Metadata-Version: 2.1
Name: scrapy-tor-proxy-rotation
Version: 0.0.3
Summary: IP Rotator for Scrapy via Tor
Home-page: https://github.com/elvesrodrigues/scrapy-tor-proxy-rotation
Author: Elves M. Rodrigues
Author-email: elvesmateusrodrigues@gmail.com
Classifier: Programming Language :: Python :: 3
Classifier: License :: OSI Approved :: MIT License
Classifier: Operating System :: Unix
Requires-Python: >=3.6
Description-Content-Type: text/markdown
License-File: LICENSE

# scrapy-tor-proxy-rotation
The purpose of this module is to allow rotation of IPs to [Scrapy](https://scrapy.org/) via Tor.

## Installation

Simple way to install, via **pip**:

```bash
pip install scrapy-tor-proxy-rotation
```

## Configuring Tor

You need to configure **Tor**. First, install it:

```bash
sudo apt-get install tor
```

Stop its execution to perform configuration:

```bash
sudo service tor stop
```

Open your configuration file as root, available at `/etc/tor/torrc`, for example using nano:

```bash
sudo nano /etc/tor/torrc
```

Insert the lines below and save:

```
ControlPort 9051
CookieAuthentication 0
```

Restart Tor:

```bash
sudo service tor start
```

You can check your machine's IP and compare it with Tor's by doing the following:

- To see your machine's IP:
    ```bash
    ```bash
    curl http://icanhazip.com/
    ```
- To see Tor's IP:
    ```bash
    torify curl http://icanhazip.com/   
    ```

Tor proxies are not supported by Scrapy. To get around this problem, it is necessary to use an intermediary, in this case **[Privoxy](https://www.privoxy.org/)**.
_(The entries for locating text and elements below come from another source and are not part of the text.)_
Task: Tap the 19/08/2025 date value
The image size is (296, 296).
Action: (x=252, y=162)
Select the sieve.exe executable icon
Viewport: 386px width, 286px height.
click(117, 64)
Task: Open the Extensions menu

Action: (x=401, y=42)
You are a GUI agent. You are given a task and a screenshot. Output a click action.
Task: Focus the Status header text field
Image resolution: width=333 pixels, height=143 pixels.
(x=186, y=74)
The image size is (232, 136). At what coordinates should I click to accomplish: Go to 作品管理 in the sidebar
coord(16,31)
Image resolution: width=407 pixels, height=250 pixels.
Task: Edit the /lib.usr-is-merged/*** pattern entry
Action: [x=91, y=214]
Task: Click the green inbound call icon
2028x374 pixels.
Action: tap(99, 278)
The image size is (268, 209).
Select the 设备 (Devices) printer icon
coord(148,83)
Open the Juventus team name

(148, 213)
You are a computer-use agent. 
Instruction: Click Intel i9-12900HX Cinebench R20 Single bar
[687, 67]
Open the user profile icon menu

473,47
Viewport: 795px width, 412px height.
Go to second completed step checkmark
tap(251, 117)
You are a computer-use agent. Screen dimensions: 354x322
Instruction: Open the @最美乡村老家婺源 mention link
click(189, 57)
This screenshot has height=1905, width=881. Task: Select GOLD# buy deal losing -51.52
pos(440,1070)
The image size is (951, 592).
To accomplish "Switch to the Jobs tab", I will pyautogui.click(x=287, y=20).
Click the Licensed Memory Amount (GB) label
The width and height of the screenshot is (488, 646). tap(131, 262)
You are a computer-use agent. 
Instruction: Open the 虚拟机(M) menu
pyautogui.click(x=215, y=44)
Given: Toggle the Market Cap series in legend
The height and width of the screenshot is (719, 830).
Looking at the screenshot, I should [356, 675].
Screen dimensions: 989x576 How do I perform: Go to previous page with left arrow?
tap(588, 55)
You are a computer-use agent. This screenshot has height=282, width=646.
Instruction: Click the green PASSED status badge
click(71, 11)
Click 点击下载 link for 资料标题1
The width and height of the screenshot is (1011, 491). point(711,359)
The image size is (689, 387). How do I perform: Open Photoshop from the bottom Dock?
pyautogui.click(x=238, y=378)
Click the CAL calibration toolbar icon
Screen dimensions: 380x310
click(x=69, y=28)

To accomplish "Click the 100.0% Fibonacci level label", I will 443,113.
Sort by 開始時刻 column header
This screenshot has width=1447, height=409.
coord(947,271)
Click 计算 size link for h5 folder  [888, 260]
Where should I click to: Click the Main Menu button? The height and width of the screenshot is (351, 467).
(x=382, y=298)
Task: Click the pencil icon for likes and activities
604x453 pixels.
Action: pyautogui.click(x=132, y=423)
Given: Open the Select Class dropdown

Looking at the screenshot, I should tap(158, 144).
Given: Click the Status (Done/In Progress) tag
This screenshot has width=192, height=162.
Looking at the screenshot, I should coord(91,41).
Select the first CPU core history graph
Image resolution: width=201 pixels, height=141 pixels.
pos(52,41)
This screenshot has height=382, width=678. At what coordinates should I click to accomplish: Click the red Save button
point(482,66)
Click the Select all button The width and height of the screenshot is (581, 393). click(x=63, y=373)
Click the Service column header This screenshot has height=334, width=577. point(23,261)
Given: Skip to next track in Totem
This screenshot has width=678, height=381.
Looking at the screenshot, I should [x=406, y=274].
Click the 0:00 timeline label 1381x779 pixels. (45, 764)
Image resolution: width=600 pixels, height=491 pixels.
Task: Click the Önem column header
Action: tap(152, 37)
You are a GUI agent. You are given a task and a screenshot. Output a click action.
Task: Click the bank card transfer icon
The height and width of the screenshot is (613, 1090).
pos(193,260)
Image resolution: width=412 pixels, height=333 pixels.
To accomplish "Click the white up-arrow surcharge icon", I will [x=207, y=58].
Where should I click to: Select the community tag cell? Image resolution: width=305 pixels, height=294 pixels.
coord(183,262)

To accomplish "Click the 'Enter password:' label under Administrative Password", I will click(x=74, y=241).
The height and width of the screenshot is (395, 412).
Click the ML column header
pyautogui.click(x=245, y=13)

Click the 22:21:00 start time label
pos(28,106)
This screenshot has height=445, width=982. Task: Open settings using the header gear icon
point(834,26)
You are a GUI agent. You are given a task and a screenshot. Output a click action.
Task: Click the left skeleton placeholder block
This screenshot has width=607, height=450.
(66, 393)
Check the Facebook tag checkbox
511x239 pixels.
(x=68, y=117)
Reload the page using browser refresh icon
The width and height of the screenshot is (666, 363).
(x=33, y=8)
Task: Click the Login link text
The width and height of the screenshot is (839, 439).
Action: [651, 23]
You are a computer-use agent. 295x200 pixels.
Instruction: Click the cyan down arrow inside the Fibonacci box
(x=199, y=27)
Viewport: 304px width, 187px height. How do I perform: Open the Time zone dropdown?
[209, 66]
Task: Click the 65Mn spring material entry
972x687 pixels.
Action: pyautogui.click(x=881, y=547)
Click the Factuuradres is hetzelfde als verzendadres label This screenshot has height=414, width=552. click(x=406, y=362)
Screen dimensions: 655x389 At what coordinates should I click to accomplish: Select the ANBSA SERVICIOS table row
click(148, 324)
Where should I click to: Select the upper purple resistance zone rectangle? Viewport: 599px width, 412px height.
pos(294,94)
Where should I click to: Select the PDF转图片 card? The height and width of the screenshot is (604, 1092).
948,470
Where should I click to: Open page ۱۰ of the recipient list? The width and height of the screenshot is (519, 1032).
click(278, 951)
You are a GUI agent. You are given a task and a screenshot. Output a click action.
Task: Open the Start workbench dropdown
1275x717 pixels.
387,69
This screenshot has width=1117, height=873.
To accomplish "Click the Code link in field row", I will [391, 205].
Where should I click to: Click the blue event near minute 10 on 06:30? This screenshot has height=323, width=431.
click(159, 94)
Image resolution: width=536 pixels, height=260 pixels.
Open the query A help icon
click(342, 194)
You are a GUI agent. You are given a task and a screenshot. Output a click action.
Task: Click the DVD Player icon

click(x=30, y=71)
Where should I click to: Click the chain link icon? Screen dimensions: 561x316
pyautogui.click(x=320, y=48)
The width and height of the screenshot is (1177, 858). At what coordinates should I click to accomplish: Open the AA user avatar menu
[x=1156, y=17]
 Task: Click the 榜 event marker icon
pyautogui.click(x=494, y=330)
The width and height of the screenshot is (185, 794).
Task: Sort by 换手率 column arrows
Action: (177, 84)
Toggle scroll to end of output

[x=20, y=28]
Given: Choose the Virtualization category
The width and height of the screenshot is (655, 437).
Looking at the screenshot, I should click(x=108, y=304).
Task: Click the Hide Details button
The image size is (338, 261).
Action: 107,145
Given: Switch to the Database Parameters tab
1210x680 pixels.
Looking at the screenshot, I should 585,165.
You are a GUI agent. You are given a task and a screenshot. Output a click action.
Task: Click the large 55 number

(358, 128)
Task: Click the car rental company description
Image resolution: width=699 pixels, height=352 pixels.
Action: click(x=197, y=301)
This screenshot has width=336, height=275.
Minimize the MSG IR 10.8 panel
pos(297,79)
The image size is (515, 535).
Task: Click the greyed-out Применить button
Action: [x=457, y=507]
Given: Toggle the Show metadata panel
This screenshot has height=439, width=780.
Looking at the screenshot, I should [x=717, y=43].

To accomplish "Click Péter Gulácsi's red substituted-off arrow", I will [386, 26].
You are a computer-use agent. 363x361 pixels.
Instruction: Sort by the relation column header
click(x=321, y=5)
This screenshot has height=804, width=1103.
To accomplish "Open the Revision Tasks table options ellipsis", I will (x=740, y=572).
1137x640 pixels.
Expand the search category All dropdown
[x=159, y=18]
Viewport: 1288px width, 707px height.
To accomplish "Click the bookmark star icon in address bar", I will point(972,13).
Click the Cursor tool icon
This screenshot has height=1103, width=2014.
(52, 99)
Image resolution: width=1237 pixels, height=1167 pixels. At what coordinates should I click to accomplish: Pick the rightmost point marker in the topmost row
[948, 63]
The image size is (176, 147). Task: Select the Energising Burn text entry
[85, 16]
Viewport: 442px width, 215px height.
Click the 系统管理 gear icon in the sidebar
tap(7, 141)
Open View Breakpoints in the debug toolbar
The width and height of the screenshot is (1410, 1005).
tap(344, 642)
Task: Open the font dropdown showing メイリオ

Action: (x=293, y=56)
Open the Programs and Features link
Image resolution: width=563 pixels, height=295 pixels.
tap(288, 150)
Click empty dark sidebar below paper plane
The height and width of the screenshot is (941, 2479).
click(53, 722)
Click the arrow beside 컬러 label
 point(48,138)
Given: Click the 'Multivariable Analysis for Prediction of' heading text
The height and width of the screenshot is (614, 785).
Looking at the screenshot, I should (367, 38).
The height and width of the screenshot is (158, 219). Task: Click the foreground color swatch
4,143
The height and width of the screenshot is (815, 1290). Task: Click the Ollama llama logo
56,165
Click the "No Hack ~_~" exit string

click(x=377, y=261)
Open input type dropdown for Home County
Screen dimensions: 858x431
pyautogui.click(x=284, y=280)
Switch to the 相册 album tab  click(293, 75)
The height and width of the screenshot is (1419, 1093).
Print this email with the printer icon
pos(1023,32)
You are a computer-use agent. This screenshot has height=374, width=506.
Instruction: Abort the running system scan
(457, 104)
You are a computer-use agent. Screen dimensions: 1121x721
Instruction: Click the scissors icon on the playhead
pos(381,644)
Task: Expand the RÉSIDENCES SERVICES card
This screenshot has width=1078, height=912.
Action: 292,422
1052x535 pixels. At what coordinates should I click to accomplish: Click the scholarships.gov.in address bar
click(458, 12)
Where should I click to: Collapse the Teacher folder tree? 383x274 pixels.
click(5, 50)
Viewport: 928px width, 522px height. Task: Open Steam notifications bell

> The Tor proxy server is by default at 127.0.0.1:9050

## Installing and configuring **Privoxy**:
- Install: 
    ```bash
    sudo apt install privoxy
    ```
- Stop its execution:
    ```bash
    sudo service privoxy stop
    ```
- Configure it to use TOr, open its configuration file:
    ```bash
    sudo nano /etc/privoxy/config
    ```
- Add the following lines:
    ```bash
    forward-socks5t / 127.0.0.1:9050 .
    ``` 
- Start it up: 
    ```
    service privoxy start
    ```

> By default, privoxy will run at the address 127.0.0.1:8118 

Test: 
```bash
torify curl http://icanhazip.com/
```
```bash
curl -x 127.0.0.1:8118 http://icanhazip.com/
```

The IP shown in the two steps above must be the same.

## How to use

After you have made these settings, you can now integrate Tor with Scrapy.

- Configure the middleware in your project's configuration file (**settings.py**):
    ```python
    DOWNLOADER_MIDDLEWARES = {
        ...,
        'scrapy.downloadermiddlewares.httpproxy.HttpProxyMiddleware': 110,
        'tor_ip_rotator.middlewares.TorProxyMiddleware': 100
    }
    ```
    
- Enable the use of extension:  
    ```python
    TOR_IPROTATOR_ENABLED = True
    TOR_IPROTATOR_CHANGE_AFTER = #number of requests made on the same Tor's IP address
    ```

By default, an IP can be reused after 10 other uses. This value can be changed by the variable TOR_IPROTATOR_ALLOW_REUSE_IP_AFTER, as below:

```python
TOR_IPROTATOR_ALLOW_REUSE_IP_AFTER = 0 #another integer value
```

A number too large for TOR_IPROTATOR_ALLOW_REUSE_IP_AFTER may make it slower to retrieve a new IP for use or not find one at all. If the value is 0, there will be no record of used IPs.